> Excerpted data

______

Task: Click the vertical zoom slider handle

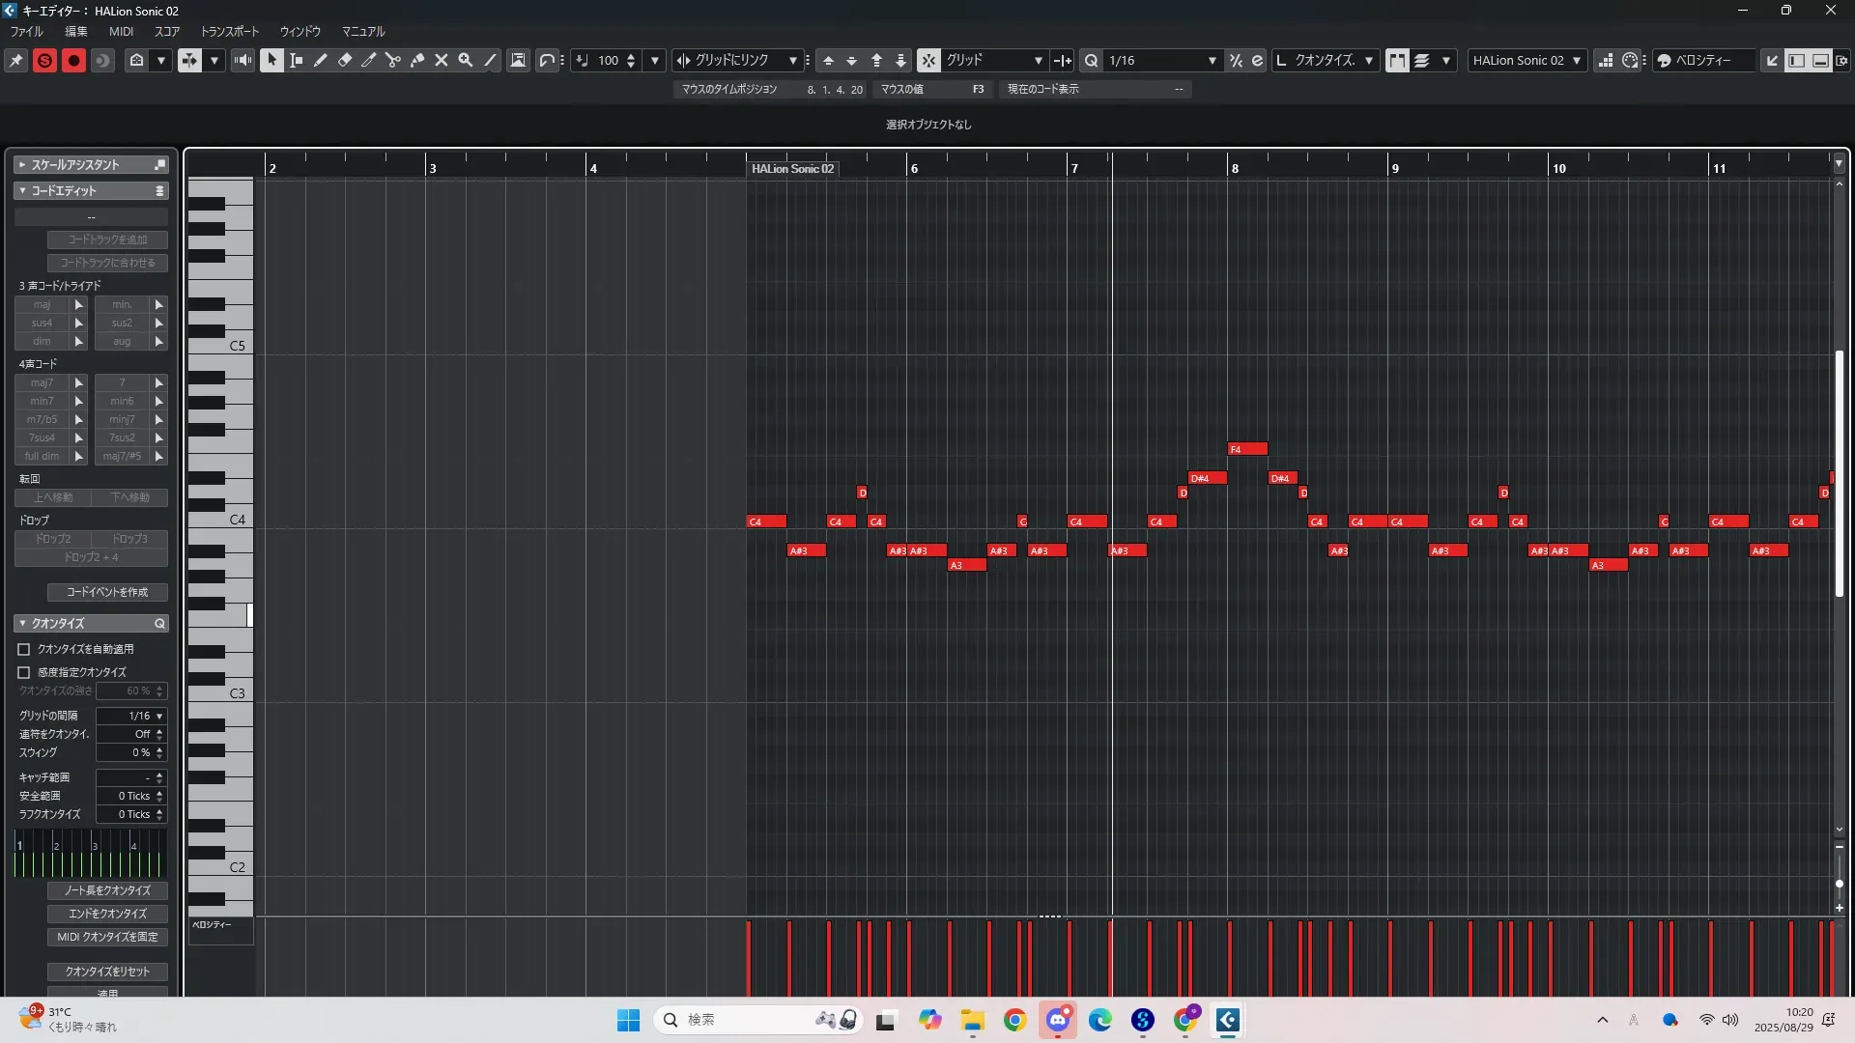Action: point(1840,883)
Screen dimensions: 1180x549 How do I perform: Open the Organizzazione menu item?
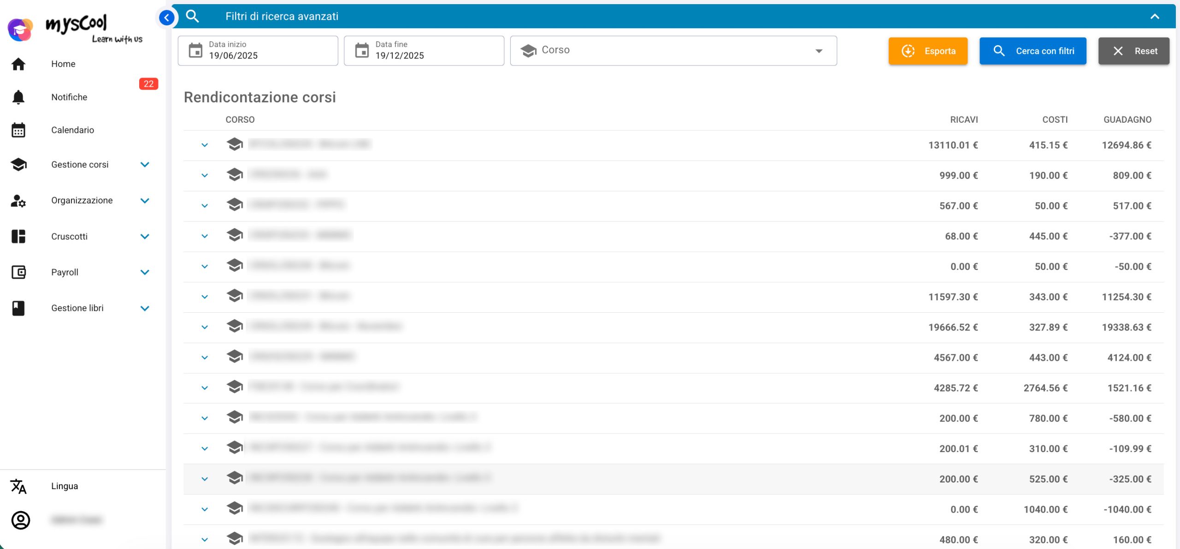[82, 201]
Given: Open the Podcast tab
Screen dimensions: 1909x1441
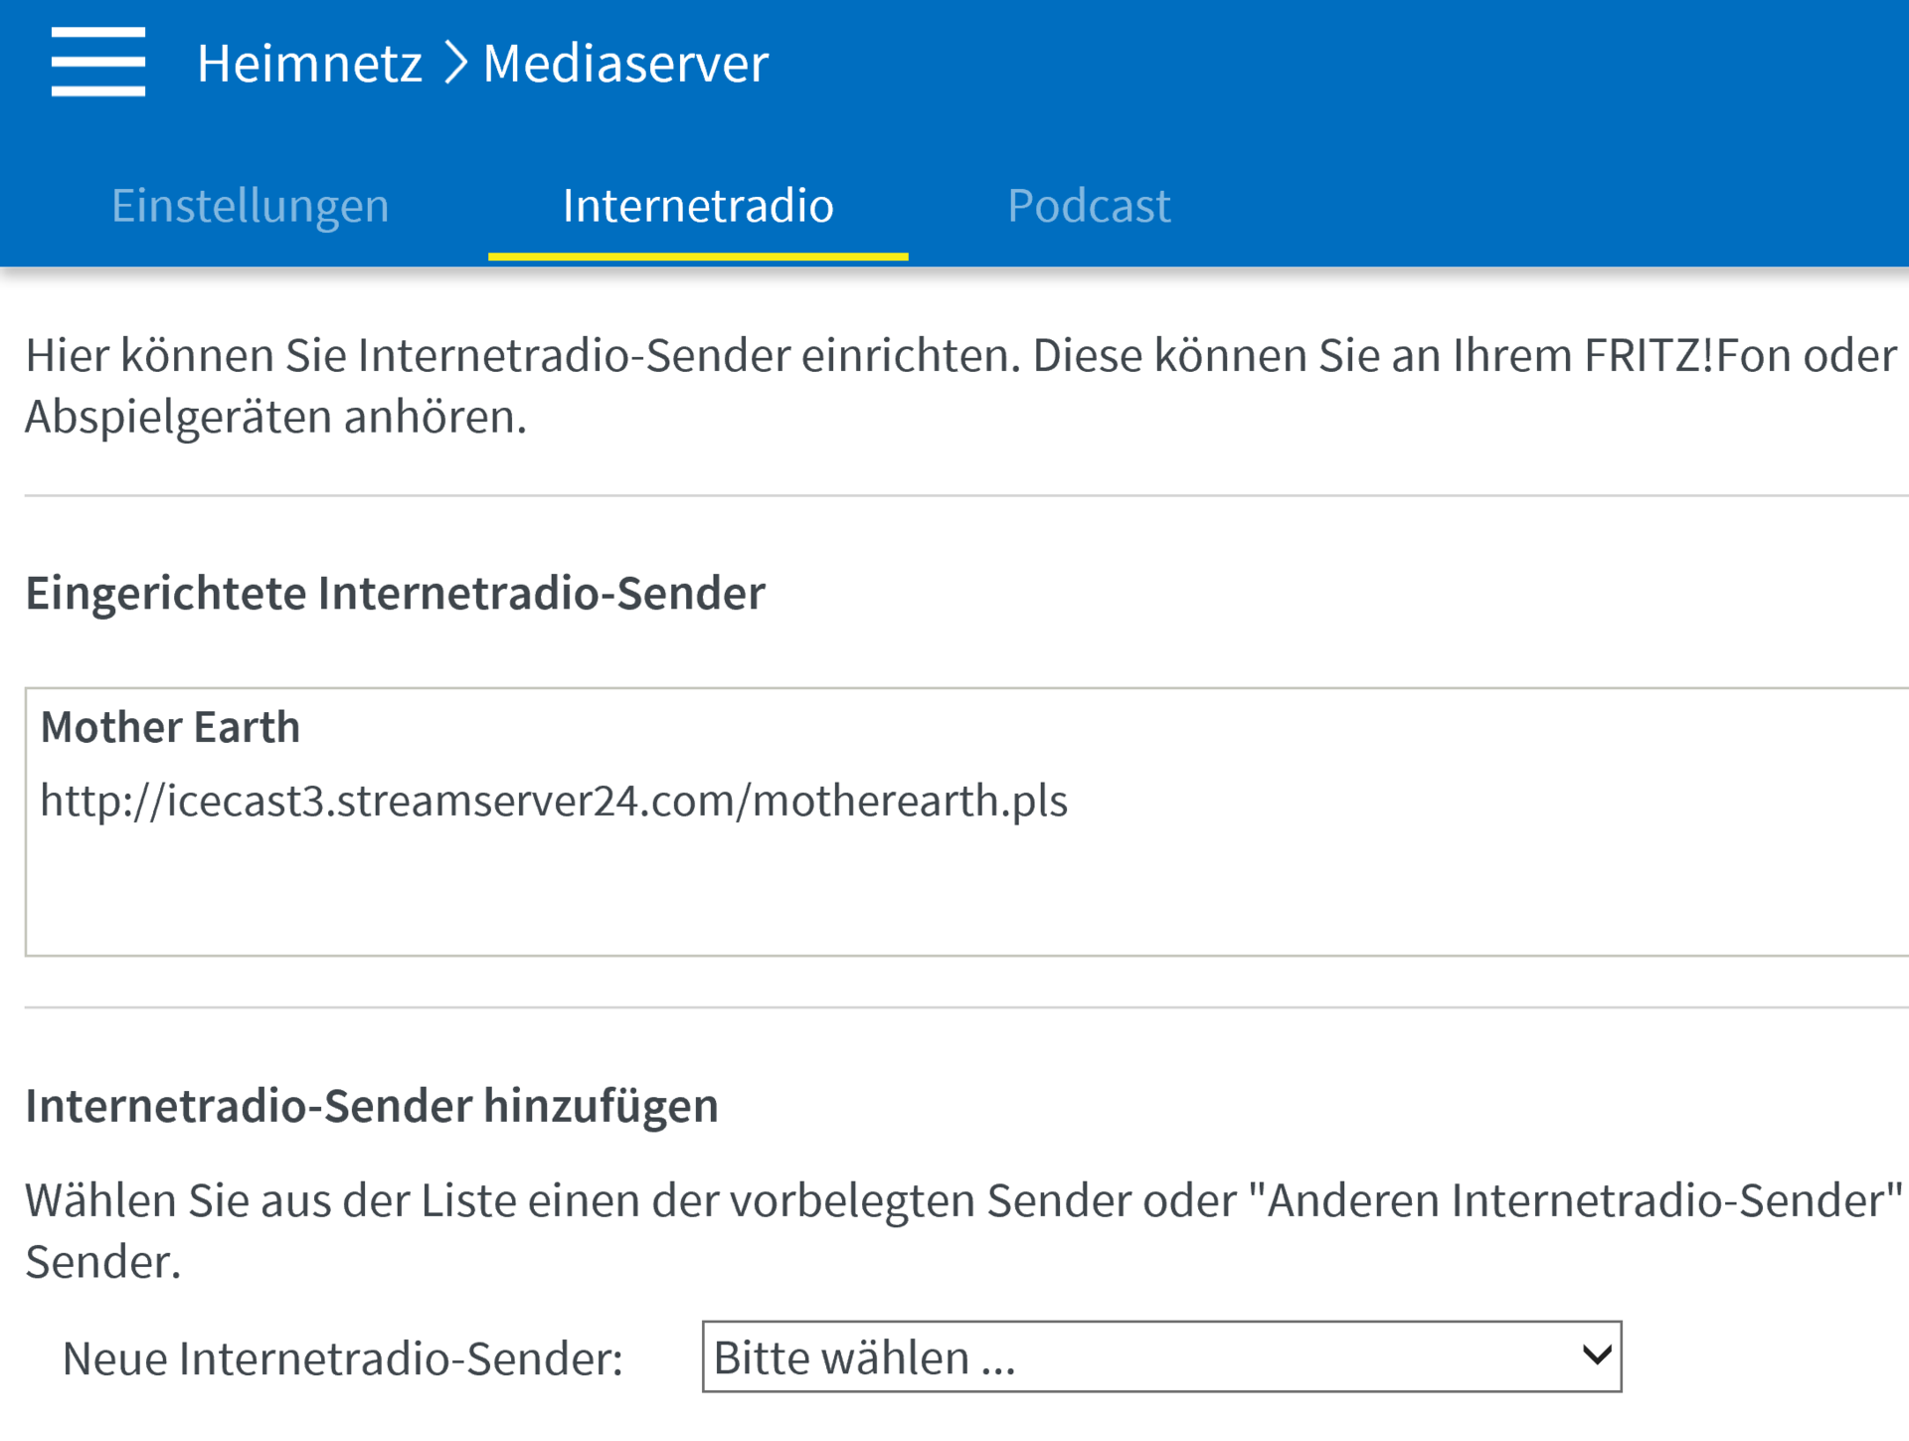Looking at the screenshot, I should point(1088,206).
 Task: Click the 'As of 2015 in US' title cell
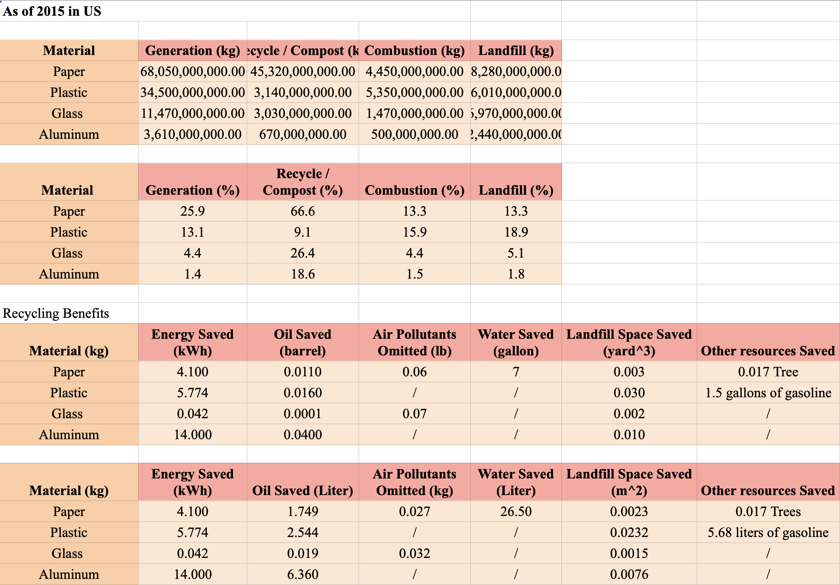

______

> What is being asked
All of the data should come back exactly as written, but without pictures.

> Task response
Task: Click the vertical zoom slider handle

Action: point(1840,883)
Screen dimensions: 1180x549 How do I perform: Open the Organizzazione menu item?
[82, 201]
Given: Open the Podcast tab
Screen dimensions: 1909x1441
Looking at the screenshot, I should point(1088,206).
 Task: Click the 'As of 2015 in US' title cell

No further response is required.